Plaintiff was fired because he did not implicate a former employee at a criminal trail. The “seminal” case in this area is Petermann v. International Bhd. of Teamsters, Local 396, 174 Cal.App.2d 184, 188-189, 344 P.2d 25 (1959) where an employee was fired for not testifying falsely. The Massachusetts SJC stated, “We too conclude that, even in cases where the employer does not gain a financial advantage, an at-will employee has a cause of action for wrongful discharge if the discharge is contrary to public policy.”

Redress is available for at-will employees who are terminated for asserting a legally guaranteed right (e.g., filing workers’ compensation claim), for doing what the law requires (e.g., serving on a jury), or for refusing to do that which the law forbids (e.g., committing perjury). Falcon v. Leger, 816 N.E.2d 1010, (2004)

Public policy exception to at-will employment rule has been made available to employees discharged for performing important public deeds. Mistishen v. Falcone Piano Co., Inc., 630 N.E.2d 294 (1994)

Jurisdictions outside of Massachusetts have also held it illegal to terminate an employee for failure to comply with managements directive to violate a public policy.  More specifically, in Larkey, the court affirmed a jury verdict for the plaintiff, who claimed that, while he was employed as a truck driver, his employer wrongfully discharged him in retaliation for his refusal to violate Illinois law by driving his truck through the state with a load greater than the statutory maximum 73,280–pound weight limit. Remington Freight Lines, Inc. v. Larkey, 644 N.E.2d 93, Ind.App. 2 Dist. (1994). 

The court in Winkelman v. Beloit Memorial Hosp., 168 Wis. 2d 12, 483 N.W.2d 211 (1992), held that evidence supported a finding that the discharge of a nurse who refused to work on a ward for which she was not qualified violated the public policy that the sick be cared for only by those qualified to do so. 

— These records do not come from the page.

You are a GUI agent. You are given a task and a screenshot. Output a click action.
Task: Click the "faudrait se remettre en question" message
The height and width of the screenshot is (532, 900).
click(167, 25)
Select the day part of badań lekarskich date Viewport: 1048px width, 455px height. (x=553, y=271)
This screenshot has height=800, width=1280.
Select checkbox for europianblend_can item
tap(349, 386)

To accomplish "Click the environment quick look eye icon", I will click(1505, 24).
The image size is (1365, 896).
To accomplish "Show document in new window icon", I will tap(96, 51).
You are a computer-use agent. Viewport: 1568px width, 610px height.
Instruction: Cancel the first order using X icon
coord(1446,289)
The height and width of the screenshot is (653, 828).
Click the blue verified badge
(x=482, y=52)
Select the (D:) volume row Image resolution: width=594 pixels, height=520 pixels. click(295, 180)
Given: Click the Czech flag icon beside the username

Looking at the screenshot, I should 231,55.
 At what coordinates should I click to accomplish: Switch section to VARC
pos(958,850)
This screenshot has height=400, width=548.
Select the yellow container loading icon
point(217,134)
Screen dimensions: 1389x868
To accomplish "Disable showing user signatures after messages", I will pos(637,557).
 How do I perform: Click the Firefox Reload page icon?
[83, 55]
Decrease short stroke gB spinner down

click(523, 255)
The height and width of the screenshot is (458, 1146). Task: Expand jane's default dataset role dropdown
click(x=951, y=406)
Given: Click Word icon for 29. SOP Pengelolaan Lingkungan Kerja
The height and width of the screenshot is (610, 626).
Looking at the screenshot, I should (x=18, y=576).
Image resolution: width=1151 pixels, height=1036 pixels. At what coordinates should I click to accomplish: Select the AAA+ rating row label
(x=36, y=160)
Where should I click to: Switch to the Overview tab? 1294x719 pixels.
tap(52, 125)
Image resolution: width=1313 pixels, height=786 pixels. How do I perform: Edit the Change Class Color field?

In another case on point,  an employee refused to violate the Federal Clean Air Act by dispensing leaded gasoline into an automobile equipped to receive only unleaded gasoline. Phipps v. Clark Oil & Refining Corp., 408 N.W.2d 569 (1987)

1 Comment »

  1. Bourguignon Law said,

    June 17th, 2011, 6:33 pm

    I imagine that there are many more violations of this principle than are actually litigated because whether something is illegal is unknown.